会社で当たり前のようにお弁当を広げて、ふとそう思った。


今日のメインは、わたしの好きな鶏の竜田揚げ。

その他にも、彩りよくおかずが詰め込まれている。


今日帰ったら、ちゃんと謝ろう。

ねこねこ堂のたい焼きを買って帰ったら、ハルは機嫌を直してくれるかな。


「弥生さん、一緒してもいい?」


コンビニの袋を下げた三上くんが現れた。

いつもは外に食べに行くのに……。

きっと、わたしと話す口実がほしいせいだ。


タイミングの悪いことに、遥ちゃんは体調不良でおやすみだった。

いつもは彼女が座る席に、三上くんは何の断りもなく腰を下ろす。


「ねえ、やっぱオレじゃだめなの?」

「一緒にご飯行くのもイヤ?」


三上くんは袋からコンビニ弁当を取り出すと、割り箸をきれいにパチンと割った。

わたしの返事を待たずに、黒いゴマの載ったご飯を頬張る。


彼は確かにイケメンだし、みんなに人気もある。

でも、彼がこんなにしつこくなければ、わたしはハルに八つ当たりすることもなかったんだ。

そう思うと、ちょっと腹が立った。


「あの」

「ん?」

「もし一緒に食事に行ったら、もう構わないでもらえる?」


わたしは思い切ってそう言ってみた。

彼は、ちょっと眉毛を下げた顔でわたしを見ている。

今のは、少しキツい言い方だったかな……。


でも、このままにしておいたらずっと付きまとわれるかもしれない。

三上くんと2人きりで食事になんか行きたくないけど、それも仕方ないよね。

一度行けば、彼も納得してくれるかもしれない。


「うん、分かったよ」

「じゃあ、早速今日なんてどう?」


にっこりと笑って、三上くんは同意してくれた。

ファンたちから【三上スマイル】と呼ばれる笑顔の彼を見ていると、思ったより悪い人じゃないのかもと思う。

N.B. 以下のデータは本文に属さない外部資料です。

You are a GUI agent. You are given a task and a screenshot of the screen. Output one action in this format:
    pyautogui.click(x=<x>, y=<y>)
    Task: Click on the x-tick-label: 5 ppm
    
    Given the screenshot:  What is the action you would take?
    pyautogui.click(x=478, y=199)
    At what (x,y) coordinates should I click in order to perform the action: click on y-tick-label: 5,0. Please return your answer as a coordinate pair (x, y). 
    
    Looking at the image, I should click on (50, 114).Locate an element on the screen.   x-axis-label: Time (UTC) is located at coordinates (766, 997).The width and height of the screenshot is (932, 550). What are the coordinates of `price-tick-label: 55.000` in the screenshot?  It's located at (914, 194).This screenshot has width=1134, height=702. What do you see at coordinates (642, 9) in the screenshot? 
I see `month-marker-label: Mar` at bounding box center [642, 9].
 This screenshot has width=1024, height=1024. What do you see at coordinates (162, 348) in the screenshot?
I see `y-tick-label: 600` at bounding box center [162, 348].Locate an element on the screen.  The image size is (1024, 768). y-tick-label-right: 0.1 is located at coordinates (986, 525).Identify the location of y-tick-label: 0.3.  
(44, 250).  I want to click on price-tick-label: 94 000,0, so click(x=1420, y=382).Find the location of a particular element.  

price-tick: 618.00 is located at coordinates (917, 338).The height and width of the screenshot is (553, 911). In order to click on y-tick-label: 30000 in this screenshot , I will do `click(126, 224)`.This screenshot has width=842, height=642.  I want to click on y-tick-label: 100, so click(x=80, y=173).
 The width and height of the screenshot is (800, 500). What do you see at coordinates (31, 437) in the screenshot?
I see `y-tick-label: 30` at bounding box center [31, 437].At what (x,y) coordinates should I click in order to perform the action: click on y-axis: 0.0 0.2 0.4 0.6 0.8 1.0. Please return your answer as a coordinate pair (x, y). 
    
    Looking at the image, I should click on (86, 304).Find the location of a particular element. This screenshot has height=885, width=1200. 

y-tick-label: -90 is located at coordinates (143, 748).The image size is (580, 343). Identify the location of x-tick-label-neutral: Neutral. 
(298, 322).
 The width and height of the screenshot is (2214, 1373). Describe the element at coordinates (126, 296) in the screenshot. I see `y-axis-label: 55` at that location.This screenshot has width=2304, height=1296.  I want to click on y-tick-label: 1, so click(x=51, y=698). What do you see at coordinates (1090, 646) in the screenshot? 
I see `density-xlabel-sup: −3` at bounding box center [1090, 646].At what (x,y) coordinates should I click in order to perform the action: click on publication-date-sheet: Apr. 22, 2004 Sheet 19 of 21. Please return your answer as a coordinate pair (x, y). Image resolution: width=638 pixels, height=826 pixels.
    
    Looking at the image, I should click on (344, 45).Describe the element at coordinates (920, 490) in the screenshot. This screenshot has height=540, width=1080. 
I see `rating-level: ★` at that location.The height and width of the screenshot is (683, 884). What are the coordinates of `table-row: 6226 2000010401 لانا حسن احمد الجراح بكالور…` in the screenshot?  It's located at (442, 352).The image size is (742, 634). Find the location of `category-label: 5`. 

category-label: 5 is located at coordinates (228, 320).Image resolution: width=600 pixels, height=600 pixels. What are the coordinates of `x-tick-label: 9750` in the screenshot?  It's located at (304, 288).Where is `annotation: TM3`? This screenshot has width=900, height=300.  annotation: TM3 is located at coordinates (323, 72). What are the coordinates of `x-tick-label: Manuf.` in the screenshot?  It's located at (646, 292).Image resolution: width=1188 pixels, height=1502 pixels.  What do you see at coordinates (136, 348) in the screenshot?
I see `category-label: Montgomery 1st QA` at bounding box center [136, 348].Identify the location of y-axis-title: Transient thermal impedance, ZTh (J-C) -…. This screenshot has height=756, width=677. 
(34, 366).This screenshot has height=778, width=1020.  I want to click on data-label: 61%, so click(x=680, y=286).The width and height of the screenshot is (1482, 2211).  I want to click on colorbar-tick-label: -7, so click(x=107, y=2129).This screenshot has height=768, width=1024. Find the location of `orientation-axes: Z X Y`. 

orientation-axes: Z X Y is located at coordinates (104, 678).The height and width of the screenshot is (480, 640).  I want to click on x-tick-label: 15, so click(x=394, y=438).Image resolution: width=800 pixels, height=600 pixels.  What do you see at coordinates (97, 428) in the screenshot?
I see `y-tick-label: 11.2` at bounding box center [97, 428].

付き合うのは考えられないけど、友達にはなれるのかな。



『今日は外で食べて帰ります』


わたしは、ハルに短いメッセージを送る。

夕食がいらないときは連絡するのが、ななし荘でのルールなのだ。

返事が来るのを待たずに、スマホはバッグに片付けた。


「ここ、前に来たらすごいよかったんだ」


三上くんがそう言って連れて来てくれたのは、おしゃれな居酒屋だった。

女性が好きそうなお酒やおつまみなんかが、メニューの中に勢揃いしている。


案内されたテーブルには、レモンとミントの浮かんだお冷のボトルが置いてあった。

伏せてあったグラスに、三上くんが水を注いでくれている。


「とりあえずは、これで乾杯ってことで!」


待ちきれないのか、三上くんはお冷のグラスを掲げる。

つられて、わたしも口を付けかけたグラスを持ち上げた。


乾杯して飲んだ水は、さっぱりとした風味がして美味しかった。

少し苦いような気がしたけど、レモンのせいだよね……。



頭が痛い。

喉も乾いてる。

ハル、お水ちょうだい。


まったく梅ちゃんは!

付き合いだからって、ちゃんと加減しないと。

ああもう、本当に……。


いつもそんな風に、腰に手を当てて怒っているハル。

文句を言いながらも水をくれて、おんぶしてわたしを運んでくれる。


負ぶわれて顔に当たる、彼の首周りの毛がくすぐったくて。

でも、それが嬉しくて……。


ハル?

今日はいないの?


わたしは目を覚ました。

知らない天井が見える。


うちじゃないなら、ハルが来てくれるわけないか……。

じゃあ、ここはどこだろう?


「目が覚めた? 大丈夫?」


三上くんだった。

ミネラルウォーターのボトルを手にしている。


「弥生さん、すっげー酔っ払ってたから連れて来ちゃった」


彼はそう言うと、ベッドに腰掛けた。

わたしがゆっくり体を起こすと、キャップを開けたペットボトルを手渡す。


本当に喉が渇いていたみたいで、ぐびぐびぐびっとすぐに半分くらい飲んでしまった。

喉の渇きが収まると、急に頭が冴えてくる。


酔っ払う?

わたしが?

そんなはずない……今日は飲んでないのに。


いつの間にか、水のボトルは再び三上くんの手にある。

彼は残りの水を飲み干す。

たった今、わたしが口を付けていたボトル。


「ね、こういうことだからいいよね?」


空になったボトルを床に転がし、三上くんが近付く。

片手に体重をかけているので、そこだけベッドが大きく沈み込んでいる。


こういうこと?

それって、一体どういうこと?


三上くんはわたしをベッドに押し倒すと、自分のシャツのボタンを緩めた。

首筋と、鎖骨。

取り巻きの女の子たちが、三上くんの好きな部分はどこ? って言って挙げていた部分だ。


「こうでもしなきゃ、弥生さんガード固くて」


三上くんは、驚いて動けないでいるわたしのシャツを脱がしにかかっている。

ふと、居酒屋でのことが頭をよぎった。


確信はないけど、もしかしたら……。

あの、苦い水。

薬でも盛られてしまったのかもしれない。


「ピンクで可愛いね」

「弥生さんらしいよ」


すっかり前の開き切ったシャツ。

三上くんは、わたしのピンクのブラジャーを見下ろしている。


梅ちゃん、何度言ったら分かるんだよ。

ブラジャーは、小さいネットに入れないとすぐに傷むんだから。


怖いはずなのに、わたしはなぜか、ハルに言われたことを思い出していた。

わたしはすぐに、ブラを専用の洗濯ネットに入れるのを忘れちゃう。


カシャッ、カシャッ、カシャッ。

何回か、スマホで写真を撮る音がした。


「次は、顔入りがいいかな」


そう言って、もう一度。

三上くんは、わたしの下着姿の写真を撮っている。


「ほんとはこんなことしたくないけどさ……」

「乱暴されたなんて、後々言われるとオレも困るわけ」


三上くんは、指でわたしの肌を撫でる。

ぞわぞわっと、体中に鳥肌が立つ。


「今晩のことは、合意の上だよね?」

「分かるよね、コレ」


彼はそう言うと、スマホを揺らしてみせる。

多分、わたしが何か言うつもりなら、あの画像をばら撒くつもりなんだ。

ぼんやりしてるってハルによく言われるわたしでも、それくらいのことは分かる。


「うん」

「オレ、素直な子って好きだな」


わたしは両手で顔を覆った。

その暗闇の中で、ベルトの外れる音を聞く。


ごめん、ハル。

なぜか、わたしはハルに謝ってる。


顔を隠したままなので、三上くんが何をしようとしているかは分からない。

ギシッとベッドが軋んで、気配はすぐ傍までやって来た。


怖い、怖いよ。

助けて……。

ハル……。


わたしはハルの名前を呼んだけど、声が出たかは分からなかった。